Under the proposal by investment fund Mithras Capital, Microsoft would unload Yahoo's Asian assets and non-search businesses, extract $3 billion worth of cost savings and receive $2.8 billion of tax benefits, meaning the software giant would pay $10.3 billion for Yahoo's search business.
Mithras Capital, which owns more than 1.9 million shares, or 0.14 percent, of Yahoo, said in a press release that the proposal allows Microsoft to buy Yahoo's search business for $2 billion less than it offered in July.
Microsoft and Yahoo declined to comment.
Mark Nelson, partner of Mithras Capital, said he plans to send a letter proposing the deal to Microsoft and Yahoo Thursday night.
Microsoft executives have said the chances of it buying Yahoo are "negligible," but that was before a decline in the price of Yahoo shares, which has fallen on concerns that the financial crisis and slumping economy could hurt its business.
Yahoo shares are down 36 percent since the start of August, falling to new five-year lows on Thursday. The stock decline has investors looking to revive talks with Microsoft, which is looking to close the gap on search leader Google (NASDAQ: GOOG).
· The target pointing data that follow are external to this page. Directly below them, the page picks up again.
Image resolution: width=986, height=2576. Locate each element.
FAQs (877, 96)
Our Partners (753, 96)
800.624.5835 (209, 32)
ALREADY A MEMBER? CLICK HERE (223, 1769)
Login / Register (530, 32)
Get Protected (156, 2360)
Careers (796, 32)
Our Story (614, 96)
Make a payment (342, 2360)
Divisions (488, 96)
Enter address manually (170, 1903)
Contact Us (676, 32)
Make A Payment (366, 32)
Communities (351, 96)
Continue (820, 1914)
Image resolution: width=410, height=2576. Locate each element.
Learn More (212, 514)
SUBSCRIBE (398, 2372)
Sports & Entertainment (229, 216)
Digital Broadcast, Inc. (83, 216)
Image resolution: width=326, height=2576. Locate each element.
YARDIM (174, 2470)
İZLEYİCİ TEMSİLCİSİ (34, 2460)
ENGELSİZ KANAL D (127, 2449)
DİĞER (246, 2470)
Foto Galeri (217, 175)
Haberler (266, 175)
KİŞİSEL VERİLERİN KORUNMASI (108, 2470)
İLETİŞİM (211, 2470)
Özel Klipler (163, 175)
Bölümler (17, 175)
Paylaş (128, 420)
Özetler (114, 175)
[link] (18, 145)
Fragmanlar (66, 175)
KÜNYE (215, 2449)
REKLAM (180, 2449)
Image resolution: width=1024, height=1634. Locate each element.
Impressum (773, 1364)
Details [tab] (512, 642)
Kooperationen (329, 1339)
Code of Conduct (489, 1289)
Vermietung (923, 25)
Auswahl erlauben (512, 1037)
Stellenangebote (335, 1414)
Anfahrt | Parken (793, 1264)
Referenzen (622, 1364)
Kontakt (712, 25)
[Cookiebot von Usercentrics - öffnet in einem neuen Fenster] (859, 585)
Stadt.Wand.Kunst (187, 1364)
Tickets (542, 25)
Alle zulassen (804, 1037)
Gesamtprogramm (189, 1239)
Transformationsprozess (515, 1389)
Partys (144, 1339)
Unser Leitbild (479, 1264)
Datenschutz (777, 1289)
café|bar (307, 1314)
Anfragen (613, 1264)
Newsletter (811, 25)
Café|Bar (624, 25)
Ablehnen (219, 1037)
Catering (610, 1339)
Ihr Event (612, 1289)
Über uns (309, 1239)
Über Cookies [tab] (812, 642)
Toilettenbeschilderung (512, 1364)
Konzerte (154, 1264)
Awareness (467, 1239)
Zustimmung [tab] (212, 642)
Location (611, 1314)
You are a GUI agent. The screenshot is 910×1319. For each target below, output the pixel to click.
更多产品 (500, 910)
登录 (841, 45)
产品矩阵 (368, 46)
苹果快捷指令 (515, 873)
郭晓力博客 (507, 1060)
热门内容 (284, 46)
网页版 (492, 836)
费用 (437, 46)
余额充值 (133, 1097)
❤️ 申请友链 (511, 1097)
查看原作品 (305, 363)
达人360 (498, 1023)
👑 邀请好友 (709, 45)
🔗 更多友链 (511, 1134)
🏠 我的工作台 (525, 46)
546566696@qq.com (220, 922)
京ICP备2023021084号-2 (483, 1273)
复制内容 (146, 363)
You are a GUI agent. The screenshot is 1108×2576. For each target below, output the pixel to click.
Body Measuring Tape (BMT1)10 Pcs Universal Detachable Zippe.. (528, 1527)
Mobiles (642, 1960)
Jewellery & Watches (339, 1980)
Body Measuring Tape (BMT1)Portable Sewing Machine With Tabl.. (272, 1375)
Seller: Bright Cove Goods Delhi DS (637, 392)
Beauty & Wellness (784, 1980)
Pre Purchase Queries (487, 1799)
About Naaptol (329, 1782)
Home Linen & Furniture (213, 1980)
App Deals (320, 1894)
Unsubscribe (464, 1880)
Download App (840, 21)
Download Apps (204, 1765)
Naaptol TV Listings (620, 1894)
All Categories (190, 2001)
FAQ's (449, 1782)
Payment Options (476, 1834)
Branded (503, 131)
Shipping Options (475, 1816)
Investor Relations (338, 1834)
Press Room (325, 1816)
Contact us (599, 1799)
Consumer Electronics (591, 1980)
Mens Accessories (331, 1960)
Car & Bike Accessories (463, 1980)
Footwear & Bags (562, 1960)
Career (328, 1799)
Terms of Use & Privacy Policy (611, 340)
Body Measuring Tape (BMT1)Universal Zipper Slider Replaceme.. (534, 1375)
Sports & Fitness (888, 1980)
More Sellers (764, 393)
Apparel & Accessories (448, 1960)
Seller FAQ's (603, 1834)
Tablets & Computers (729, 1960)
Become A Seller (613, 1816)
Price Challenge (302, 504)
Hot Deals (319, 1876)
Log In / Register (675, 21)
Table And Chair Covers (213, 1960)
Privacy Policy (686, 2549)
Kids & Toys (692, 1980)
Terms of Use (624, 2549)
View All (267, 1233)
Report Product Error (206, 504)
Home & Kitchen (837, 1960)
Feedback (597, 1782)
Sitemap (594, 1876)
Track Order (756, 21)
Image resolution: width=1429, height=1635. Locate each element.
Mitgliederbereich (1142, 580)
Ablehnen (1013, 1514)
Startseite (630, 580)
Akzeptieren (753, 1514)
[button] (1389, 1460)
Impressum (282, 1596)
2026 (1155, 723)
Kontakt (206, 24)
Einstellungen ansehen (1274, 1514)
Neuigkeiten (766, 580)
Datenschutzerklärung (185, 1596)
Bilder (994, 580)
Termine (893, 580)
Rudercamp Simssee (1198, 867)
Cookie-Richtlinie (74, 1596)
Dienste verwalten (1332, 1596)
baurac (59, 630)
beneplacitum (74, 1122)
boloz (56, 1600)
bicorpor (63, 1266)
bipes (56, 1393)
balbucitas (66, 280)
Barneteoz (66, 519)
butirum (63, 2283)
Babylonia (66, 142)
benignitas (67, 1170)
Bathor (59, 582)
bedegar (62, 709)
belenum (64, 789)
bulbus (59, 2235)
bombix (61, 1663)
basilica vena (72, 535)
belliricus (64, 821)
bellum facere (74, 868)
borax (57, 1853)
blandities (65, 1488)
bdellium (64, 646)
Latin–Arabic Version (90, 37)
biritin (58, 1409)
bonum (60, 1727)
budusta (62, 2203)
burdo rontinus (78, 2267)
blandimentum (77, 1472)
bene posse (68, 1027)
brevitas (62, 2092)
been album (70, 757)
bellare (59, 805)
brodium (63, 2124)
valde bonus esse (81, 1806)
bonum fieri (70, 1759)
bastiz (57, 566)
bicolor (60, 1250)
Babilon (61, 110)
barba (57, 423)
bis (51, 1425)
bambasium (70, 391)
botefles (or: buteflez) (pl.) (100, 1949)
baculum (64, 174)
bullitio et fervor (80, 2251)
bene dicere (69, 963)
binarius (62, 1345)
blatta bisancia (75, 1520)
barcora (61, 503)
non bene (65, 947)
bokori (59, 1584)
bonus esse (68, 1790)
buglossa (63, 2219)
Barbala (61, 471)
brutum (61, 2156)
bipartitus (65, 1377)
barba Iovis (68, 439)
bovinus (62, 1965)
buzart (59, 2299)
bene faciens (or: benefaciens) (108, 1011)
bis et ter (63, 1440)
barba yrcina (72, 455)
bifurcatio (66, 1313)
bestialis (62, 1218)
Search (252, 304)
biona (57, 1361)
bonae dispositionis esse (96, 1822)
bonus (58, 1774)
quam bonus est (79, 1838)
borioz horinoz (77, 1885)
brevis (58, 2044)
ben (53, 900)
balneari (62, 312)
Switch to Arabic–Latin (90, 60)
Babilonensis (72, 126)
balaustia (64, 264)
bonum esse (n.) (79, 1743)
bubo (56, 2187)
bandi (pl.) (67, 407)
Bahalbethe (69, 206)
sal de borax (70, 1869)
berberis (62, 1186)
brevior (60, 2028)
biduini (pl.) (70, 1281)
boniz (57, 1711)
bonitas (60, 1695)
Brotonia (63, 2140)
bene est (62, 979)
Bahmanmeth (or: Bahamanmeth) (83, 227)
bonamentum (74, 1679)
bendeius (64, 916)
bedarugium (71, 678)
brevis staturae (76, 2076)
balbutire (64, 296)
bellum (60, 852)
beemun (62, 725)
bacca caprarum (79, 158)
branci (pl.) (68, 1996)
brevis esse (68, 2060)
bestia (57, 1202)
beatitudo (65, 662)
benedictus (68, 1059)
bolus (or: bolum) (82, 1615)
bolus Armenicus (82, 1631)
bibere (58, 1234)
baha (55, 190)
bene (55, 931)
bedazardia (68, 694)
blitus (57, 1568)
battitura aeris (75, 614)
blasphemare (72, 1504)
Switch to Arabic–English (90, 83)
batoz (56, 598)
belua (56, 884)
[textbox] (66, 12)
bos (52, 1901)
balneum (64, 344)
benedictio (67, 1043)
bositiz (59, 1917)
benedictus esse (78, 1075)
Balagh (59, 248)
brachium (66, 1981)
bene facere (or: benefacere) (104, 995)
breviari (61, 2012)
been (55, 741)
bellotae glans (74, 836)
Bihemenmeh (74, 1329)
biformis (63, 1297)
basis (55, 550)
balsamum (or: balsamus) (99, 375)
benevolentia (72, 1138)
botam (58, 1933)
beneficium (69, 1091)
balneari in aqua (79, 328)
"As Yahoo shares decline and Microsoft struggles in its online services business, it is increasingly likely Microsoft will make a new offer," American Technology Research analyst Rob Sanderson wrote in a note to clients on Wednesday. He has a buy rating on Yahoo with a $22 target price.
The proposal also calls for Yahoo's board to drop its poison pill preventing such a tender offer, while valuing Yahoo's Asian assets at $7.2 billion and its non-search business at $4.5 billion.
Yahoo, which ceded three board seats to activist investor Carl Icahn in August, has been involved in ongoing talks with Time Warner (NYSE: TWX) about buying its AOL unit, according to a source briefed on the situation.
Yahoo also has delayed the start of a search advertising partnership with Google while it sorts out regulatory concerns about the deal.
"It is imperative for Microsoft to act now, while the Yahoo-Google deal is mired in regulatory concerns, and before Yahoo strikes a deal with AOL," said Mark Nelson, a partner at Mithras.
"It is imperative for the Yahoo board to embrace this proposal as the best outcome for long-suffering Yahoo shareholders," Nelson said in a news release.
Shares of Microsoft closed down 3.09 percent to $22.30 on the Nasdaq while Yahoo stock fell 8.07 percent to $12.65 in Thursday trade.